[Record extracts]
= = =
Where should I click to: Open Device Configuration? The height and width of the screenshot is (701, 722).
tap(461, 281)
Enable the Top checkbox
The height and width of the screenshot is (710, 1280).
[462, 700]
= = =
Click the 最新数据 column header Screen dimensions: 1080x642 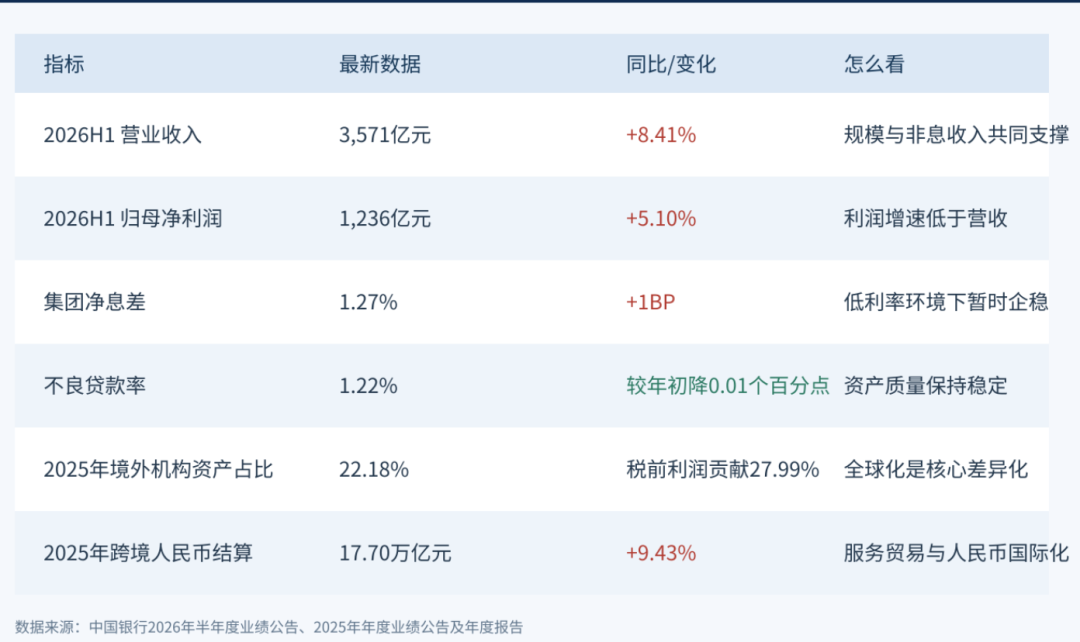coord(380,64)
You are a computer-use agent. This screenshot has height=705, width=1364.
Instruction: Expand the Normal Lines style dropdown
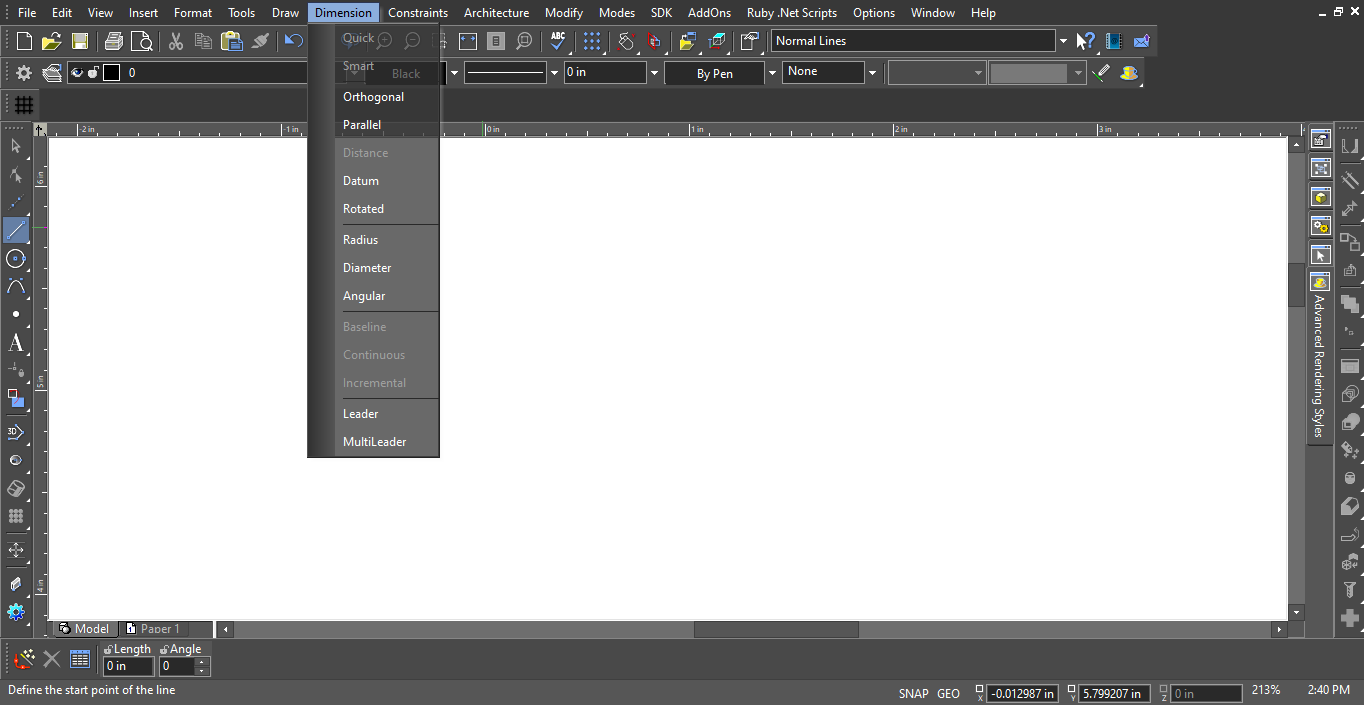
= = =
[What you will do]
Nothing should appear in the answer except the lines above from the line with "You are a computer-use" through the line with "Instruction: Expand the", both included, written out exactly.

[Result below]
You are a computer-use agent. This screenshot has height=705, width=1364.
Instruction: Expand the Normal Lines style dropdown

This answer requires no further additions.